Data on finding visible targets:
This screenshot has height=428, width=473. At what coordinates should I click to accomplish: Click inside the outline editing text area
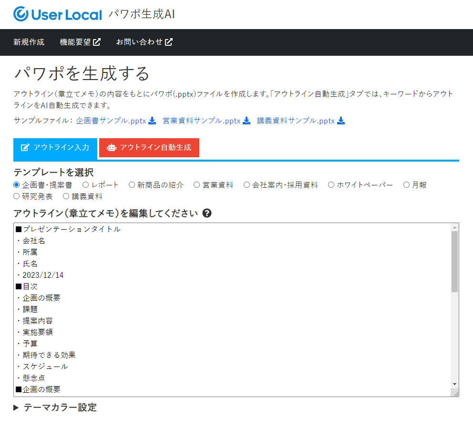(229, 310)
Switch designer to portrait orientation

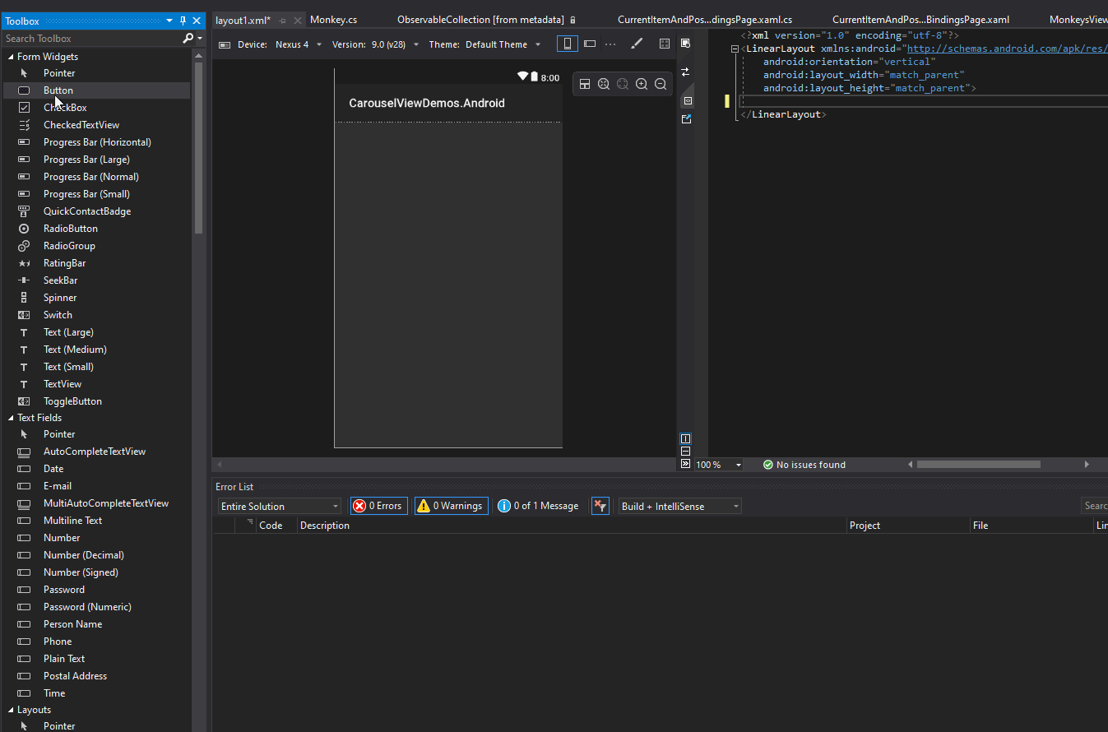click(567, 44)
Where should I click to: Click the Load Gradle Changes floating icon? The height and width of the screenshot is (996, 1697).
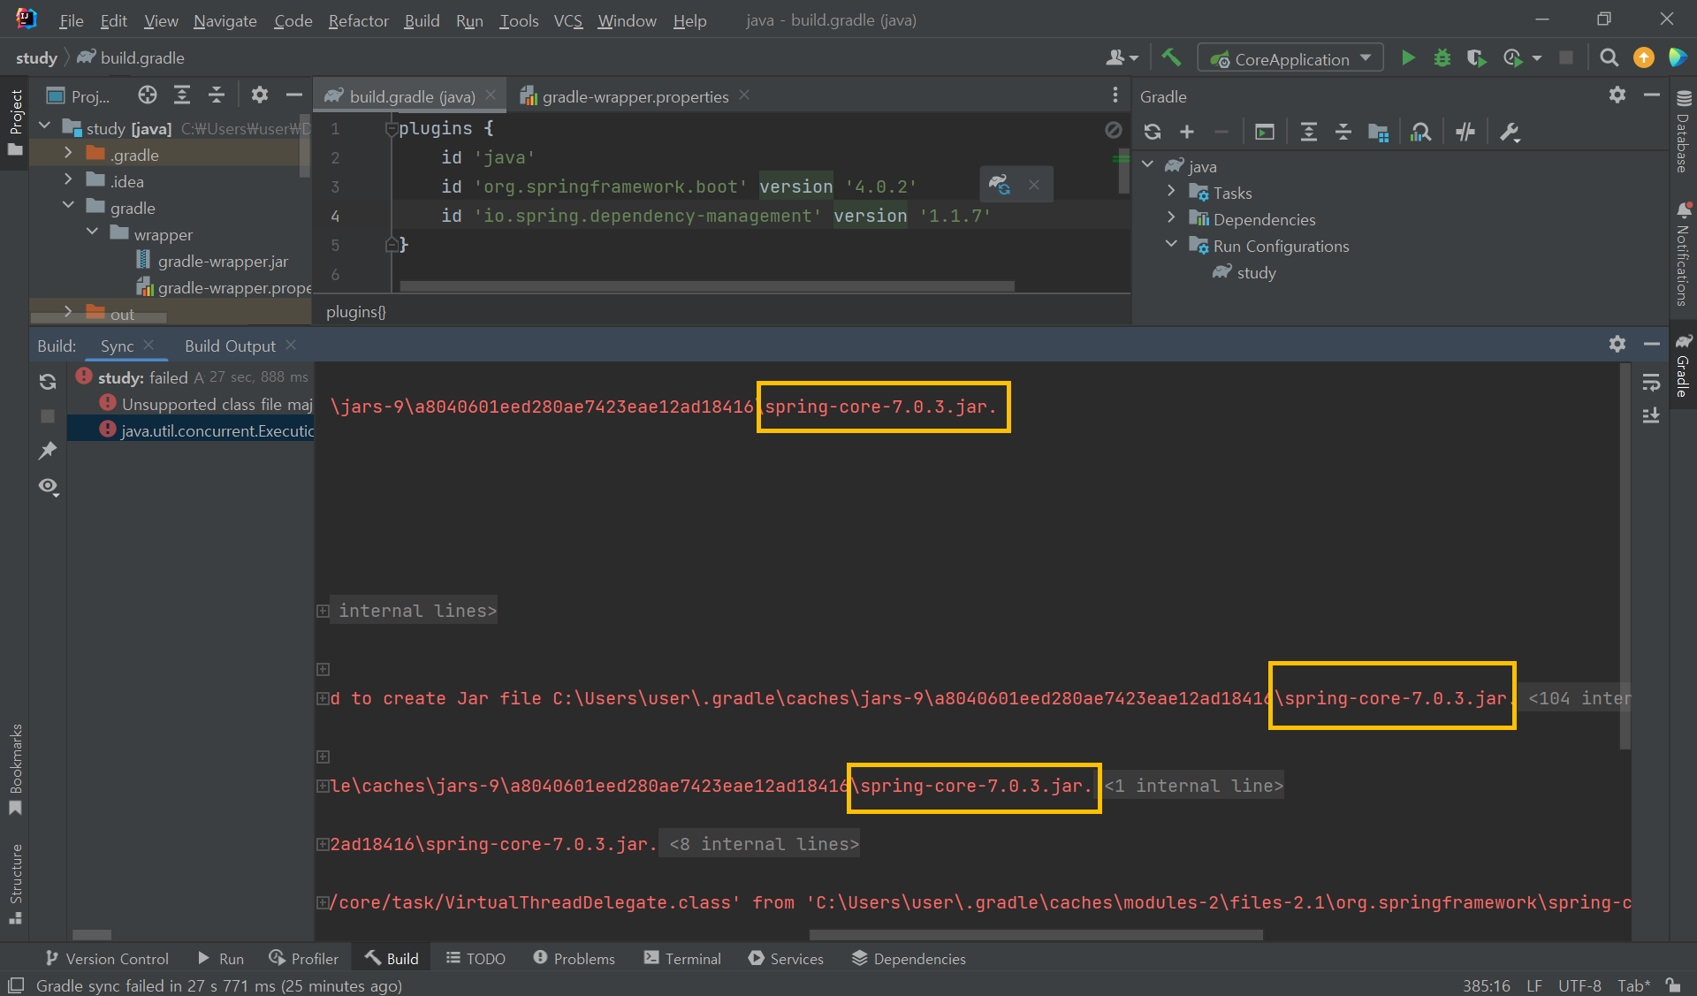point(1000,185)
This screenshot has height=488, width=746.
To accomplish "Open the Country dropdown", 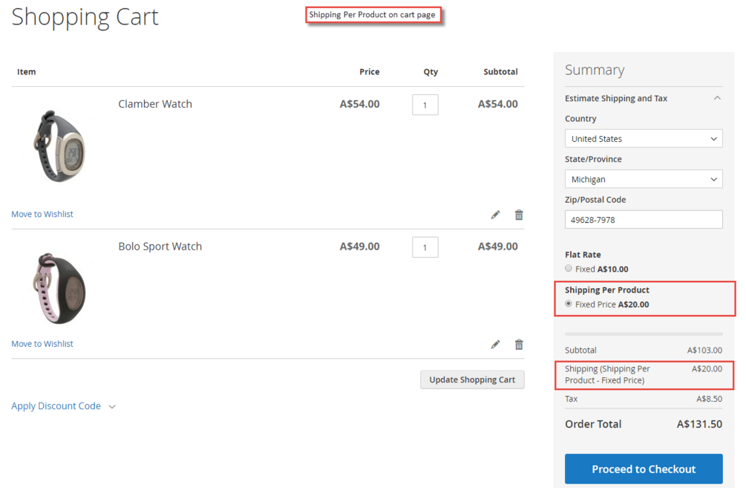I will [643, 139].
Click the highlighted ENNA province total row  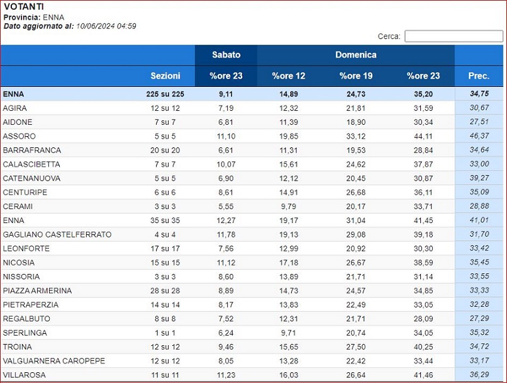point(14,94)
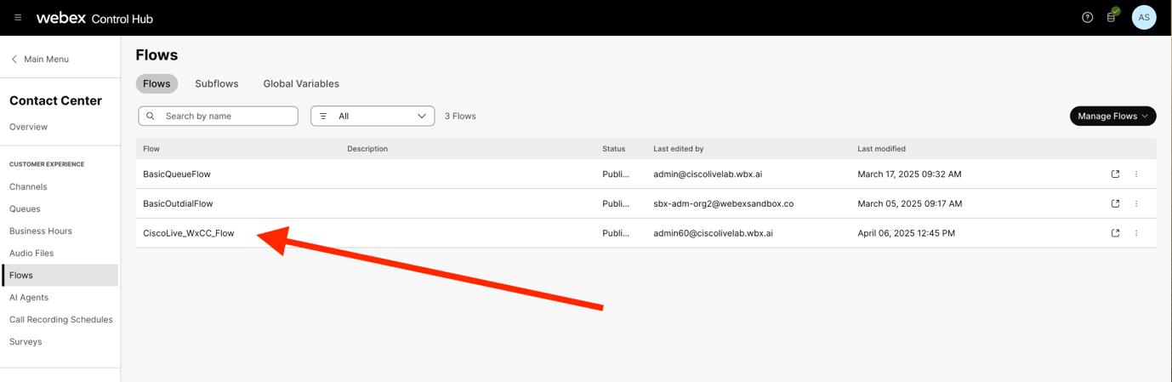Navigate to AI Agents section
Image resolution: width=1172 pixels, height=382 pixels.
pyautogui.click(x=29, y=298)
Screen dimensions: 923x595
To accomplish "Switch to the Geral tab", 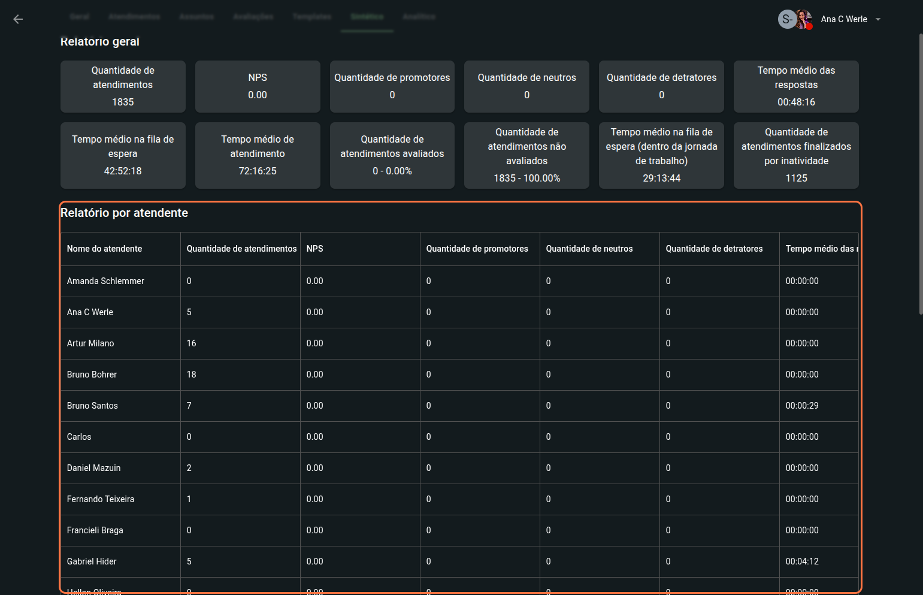I will (x=80, y=17).
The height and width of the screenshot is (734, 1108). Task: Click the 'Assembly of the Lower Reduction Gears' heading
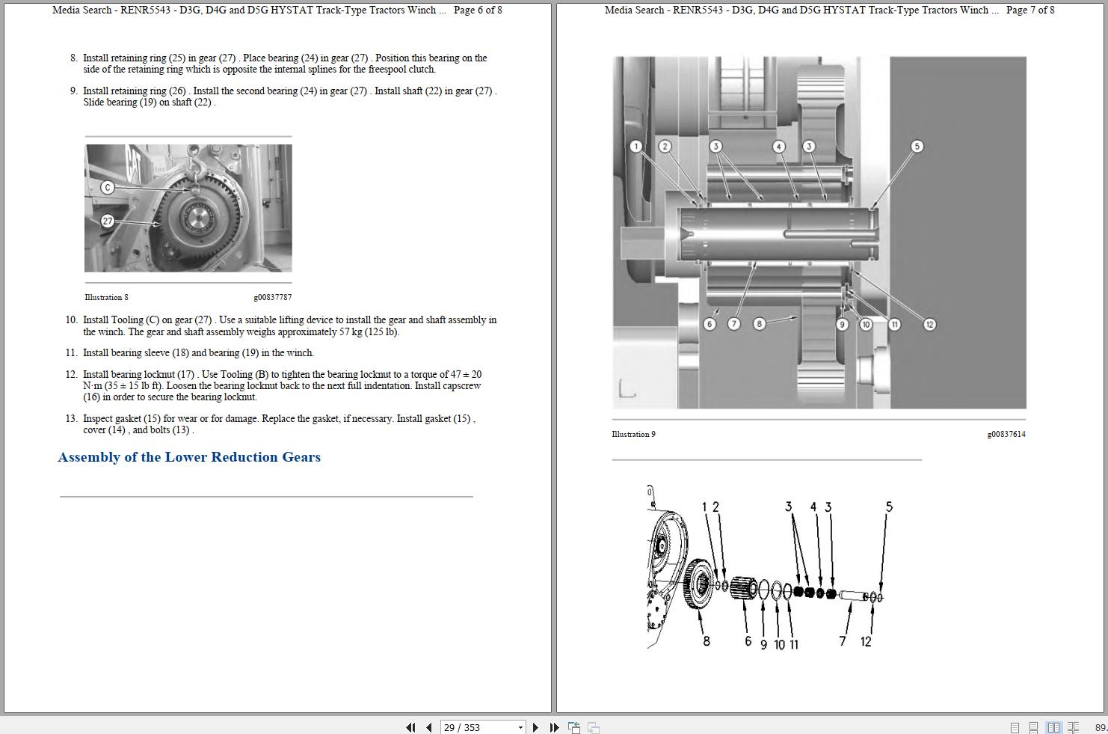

§ **WHAT THE TASK REQUIRES**: Copy everything from the start of the rows down through the line containing "click(567, 44)", keeping each line word for word. Leave the pictures out.

§ **ANSWER TO THIS EXERCISE**:
This screenshot has height=428, width=473. At what coordinates should I click to accomplish: Click inside the outline editing text area
(229, 310)
Switch designer to portrait orientation

click(567, 44)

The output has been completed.